Cause: Incorrect backend endpoint configuration (such as using the wrong authentication credentials) or the backend is unreachable.
Remedy:
- Check the
telemetry-metric-gateway
Pods for error logs by callingkubectl logs -n kyma-system {POD_NAME}
. - Check if the backend is up and reachable.
- Fix the errors.
Symptom:
- The backend is reachable and the connection is properly configured, but some metrics are refused.
- In the MetricPipeline status, the
TelemetryFlowHealthy
condition has status SomeDataDropped.
Cause: It can happen due to a variety of reasons - for example, the backend is limiting the ingestion rate.
Remedy:
- Check the
telemetry-metric-gateway
Pods for error logs by callingkubectl logs -n kyma-system {POD_NAME}
. Also, check your observability backend to investigate potential causes. - If backend is limiting the rate by refusing metrics, try the options desribed in Gateway Buffer Filling Up.
- Otherwise, take the actions appropriate to the cause indicated in the logs.
Symptom: Custom metrics don't arrive at the backend, but Istio metrics do.
Cause: Your SDK version is incompatible with the OTel Collector version.
Remedy:
- Check which SDK version you are using for instrumentation.
- Investigate whether it is compatible with the OTel Collector version.
- If required, upgrade to a supported SDK version.
Symptom: Custom metrics don't arrive at the destination and the OTel Collector produces log entries saying "Failed to scrape Prometheus endpoint", such as the following example:
2023-08-29T09:53:07.123Z warn internal/transaction.go:111 Failed to scrape Prometheus endpoint {"kind": "receiver", "name": "prometheus/app-pods", "data_type": "metrics", "scrape_timestamp": 1693302787120, "target_labels": "{__name__=\"up\", instance=\"10.42.0.18:8080\", job=\"app-pods\"}"}
Cause 1: The workload is not configured to use 'STRICT' mTLS mode. For details, see Activate Prometheus-based metrics.
Remedy 1: You can either set up 'STRICT' mTLS mode or HTTP scraping:
- Configure the workload using “STRICT” mTLS mode (for example, by applying a corresponding PeerAuthentication).
- Set up scraping through HTTP by applying the
prometheus.io/scheme=http
annotation.
Cause 2: The Service definition enabling the scrape with Prometheus annotations does not reveal the application protocol to use in the port definition. For details, see Activate Prometheus-based metrics.
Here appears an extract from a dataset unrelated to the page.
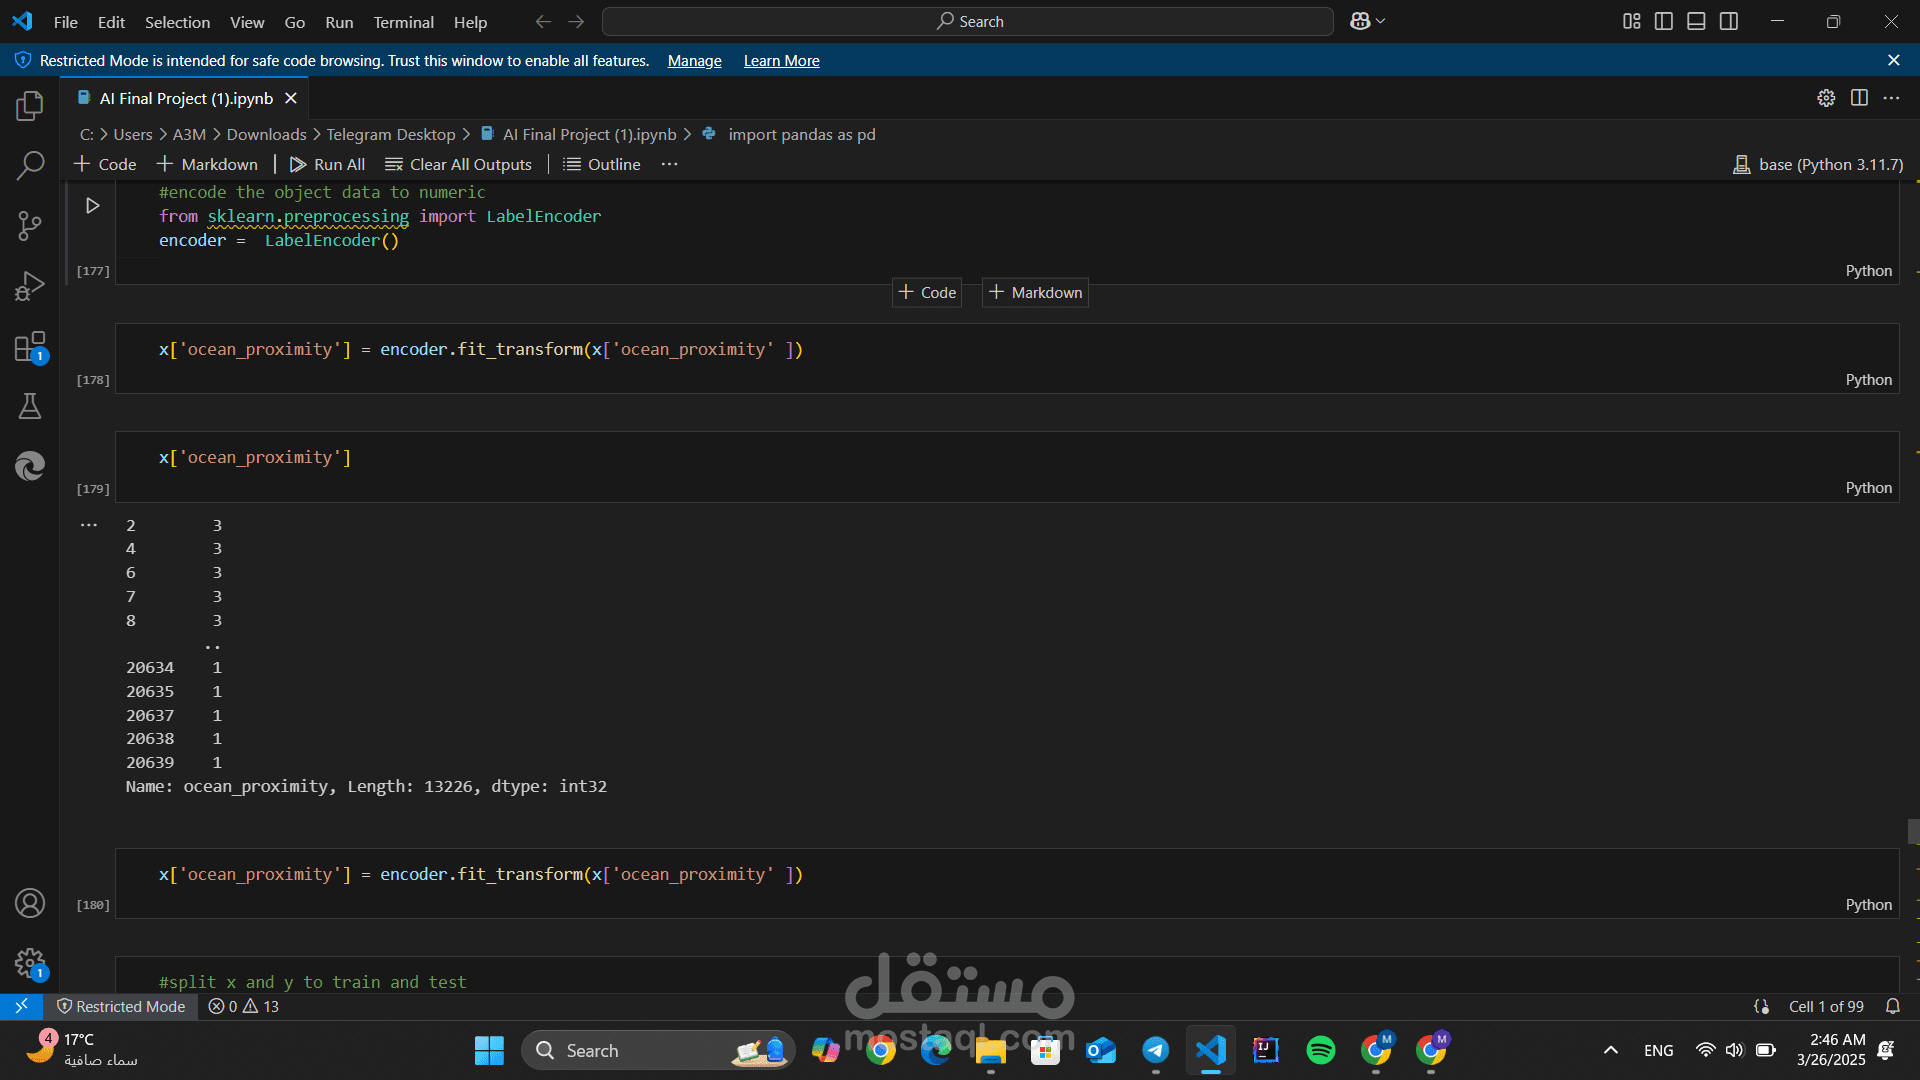Open the Extensions view

pyautogui.click(x=30, y=347)
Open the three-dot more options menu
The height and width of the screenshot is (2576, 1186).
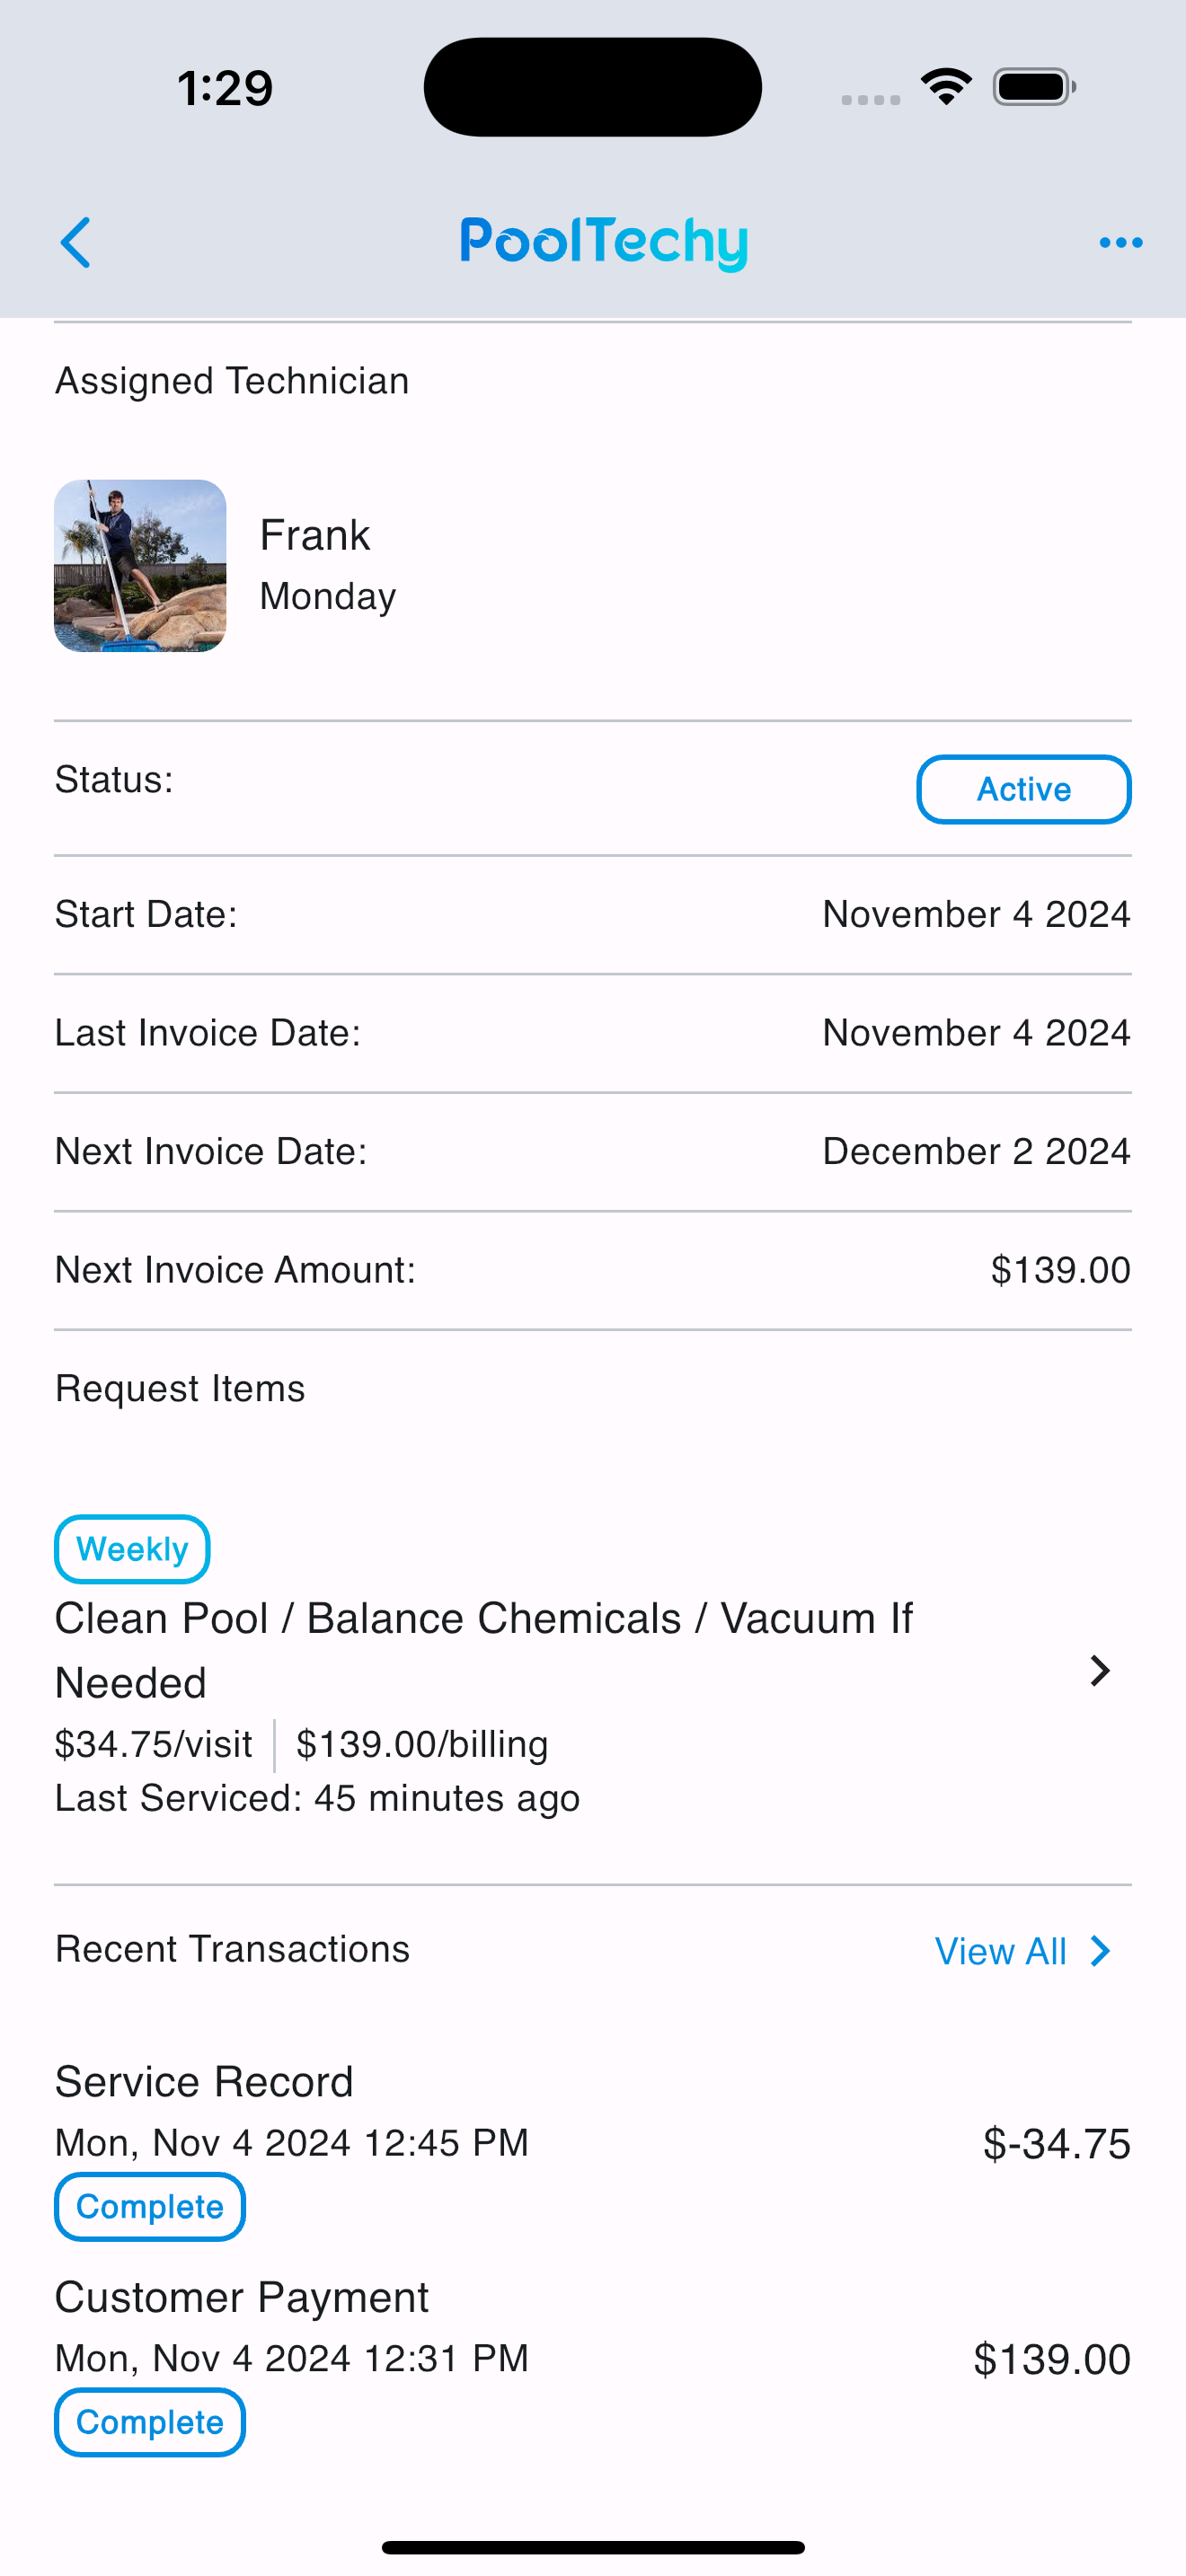pos(1120,243)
Remedy 2: Define the application protocol in the Service port definition by either prefixing the port name with the protocol, like in http-metrics
or define the appProtocol
attribute.
Symptom: In the MetricPipeline status, the TelemetryFlowHealthy
condition has status BufferFillingUp.
Cause: The backend export rate is too low compared to the gateway ingestion rate.
Remedy:
-
Option 1: Increase maximum backend ingestion rate. For example, by scaling out the SAP Cloud Logging instances.
-
Option 2: Reduce emitted metrics by re-configuring the MetricPipeline (for example, by disabling certain inputs or applying namespace filters).
-
Option 3: Reduce emitted metrics in your applications.
Symptom: In the MetricPipeline status, the TelemetryFlowHealthy
condition has status GatewayThrottling.
Cause: Gateway cannot receive metrics at the given rate.
Remedy: Manually scale out the gateway by increasing the number of replicas for the Metric gateway. See Module Configuration and Status.